What to work on >> Which lines in the records below contain the word "profile"? Return each of them.

++++ Records supplied ++++

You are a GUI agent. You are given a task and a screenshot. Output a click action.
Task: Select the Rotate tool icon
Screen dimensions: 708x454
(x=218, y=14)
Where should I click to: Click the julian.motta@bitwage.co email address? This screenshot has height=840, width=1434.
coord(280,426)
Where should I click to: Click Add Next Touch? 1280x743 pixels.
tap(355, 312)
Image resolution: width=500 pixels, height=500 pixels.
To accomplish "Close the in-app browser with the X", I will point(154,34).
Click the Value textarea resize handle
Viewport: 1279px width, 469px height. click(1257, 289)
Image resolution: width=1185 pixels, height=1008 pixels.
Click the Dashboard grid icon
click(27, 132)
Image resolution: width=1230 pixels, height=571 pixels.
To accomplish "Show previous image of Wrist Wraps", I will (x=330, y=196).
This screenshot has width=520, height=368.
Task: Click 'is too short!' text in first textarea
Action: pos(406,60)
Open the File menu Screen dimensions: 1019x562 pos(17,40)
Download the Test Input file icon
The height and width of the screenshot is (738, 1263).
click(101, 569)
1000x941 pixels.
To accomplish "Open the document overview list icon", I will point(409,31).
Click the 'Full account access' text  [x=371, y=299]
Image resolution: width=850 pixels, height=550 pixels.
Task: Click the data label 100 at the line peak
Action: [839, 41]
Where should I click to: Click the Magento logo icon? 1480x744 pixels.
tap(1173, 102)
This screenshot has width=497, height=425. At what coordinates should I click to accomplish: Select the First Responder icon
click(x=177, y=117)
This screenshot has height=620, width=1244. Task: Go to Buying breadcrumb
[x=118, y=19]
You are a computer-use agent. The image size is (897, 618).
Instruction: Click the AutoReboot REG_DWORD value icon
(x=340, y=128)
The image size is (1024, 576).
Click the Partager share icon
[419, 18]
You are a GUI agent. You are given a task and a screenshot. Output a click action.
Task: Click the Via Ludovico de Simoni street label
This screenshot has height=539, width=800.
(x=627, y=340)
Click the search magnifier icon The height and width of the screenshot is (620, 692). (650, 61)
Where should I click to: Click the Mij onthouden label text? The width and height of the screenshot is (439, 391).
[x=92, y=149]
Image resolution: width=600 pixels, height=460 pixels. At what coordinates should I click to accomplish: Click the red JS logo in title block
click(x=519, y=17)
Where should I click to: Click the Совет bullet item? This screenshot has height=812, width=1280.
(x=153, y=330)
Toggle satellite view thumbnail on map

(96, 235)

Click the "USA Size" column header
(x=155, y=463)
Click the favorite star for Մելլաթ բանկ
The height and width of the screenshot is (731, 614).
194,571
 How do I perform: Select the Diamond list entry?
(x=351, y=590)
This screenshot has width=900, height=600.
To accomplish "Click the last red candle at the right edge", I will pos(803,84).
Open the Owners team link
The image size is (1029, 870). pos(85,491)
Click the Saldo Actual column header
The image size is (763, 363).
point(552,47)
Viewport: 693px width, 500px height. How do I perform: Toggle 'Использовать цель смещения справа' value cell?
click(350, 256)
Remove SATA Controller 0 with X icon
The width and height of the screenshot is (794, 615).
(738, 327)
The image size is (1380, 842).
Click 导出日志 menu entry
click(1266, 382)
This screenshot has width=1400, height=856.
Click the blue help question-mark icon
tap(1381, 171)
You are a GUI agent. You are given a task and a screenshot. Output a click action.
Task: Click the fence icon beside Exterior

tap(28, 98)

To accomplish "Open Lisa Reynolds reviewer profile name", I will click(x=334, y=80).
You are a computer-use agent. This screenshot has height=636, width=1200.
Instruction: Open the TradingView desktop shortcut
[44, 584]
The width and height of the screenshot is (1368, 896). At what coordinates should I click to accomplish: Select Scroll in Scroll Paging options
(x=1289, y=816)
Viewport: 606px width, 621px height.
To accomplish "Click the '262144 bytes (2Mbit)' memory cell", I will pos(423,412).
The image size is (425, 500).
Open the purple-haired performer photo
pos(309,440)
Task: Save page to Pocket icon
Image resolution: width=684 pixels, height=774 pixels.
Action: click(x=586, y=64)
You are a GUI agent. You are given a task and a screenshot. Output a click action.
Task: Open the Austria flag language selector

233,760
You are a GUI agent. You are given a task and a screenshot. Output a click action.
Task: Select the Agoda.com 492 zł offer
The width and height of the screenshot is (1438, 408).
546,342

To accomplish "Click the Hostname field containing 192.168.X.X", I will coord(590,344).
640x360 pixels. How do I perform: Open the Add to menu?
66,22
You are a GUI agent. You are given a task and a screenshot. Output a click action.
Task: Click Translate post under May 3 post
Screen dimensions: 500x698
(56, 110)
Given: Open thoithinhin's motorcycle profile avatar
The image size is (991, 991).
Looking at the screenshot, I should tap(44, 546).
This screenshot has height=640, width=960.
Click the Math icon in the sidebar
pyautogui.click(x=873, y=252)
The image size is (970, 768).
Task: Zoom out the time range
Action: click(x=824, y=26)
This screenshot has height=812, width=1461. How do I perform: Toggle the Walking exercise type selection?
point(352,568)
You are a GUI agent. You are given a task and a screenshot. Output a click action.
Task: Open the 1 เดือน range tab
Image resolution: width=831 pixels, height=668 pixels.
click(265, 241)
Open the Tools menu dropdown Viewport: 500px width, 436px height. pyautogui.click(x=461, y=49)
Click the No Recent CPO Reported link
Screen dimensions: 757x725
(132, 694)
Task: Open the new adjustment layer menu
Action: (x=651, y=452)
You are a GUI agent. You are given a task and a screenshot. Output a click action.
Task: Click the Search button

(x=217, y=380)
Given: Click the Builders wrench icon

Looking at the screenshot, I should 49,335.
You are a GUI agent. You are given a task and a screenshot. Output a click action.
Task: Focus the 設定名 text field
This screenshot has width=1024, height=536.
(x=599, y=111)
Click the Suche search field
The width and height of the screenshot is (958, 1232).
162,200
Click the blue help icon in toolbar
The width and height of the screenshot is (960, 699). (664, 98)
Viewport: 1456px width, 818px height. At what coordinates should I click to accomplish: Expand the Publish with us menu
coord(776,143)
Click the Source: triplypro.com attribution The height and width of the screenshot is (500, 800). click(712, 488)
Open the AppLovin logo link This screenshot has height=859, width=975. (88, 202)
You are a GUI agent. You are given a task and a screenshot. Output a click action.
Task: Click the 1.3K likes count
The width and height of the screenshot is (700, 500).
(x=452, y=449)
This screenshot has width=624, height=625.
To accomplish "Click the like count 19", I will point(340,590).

++++

Answer section >>
To accomplish "Open Lisa Reynolds reviewer profile name", I will click(x=334, y=80).
Given: Open thoithinhin's motorcycle profile avatar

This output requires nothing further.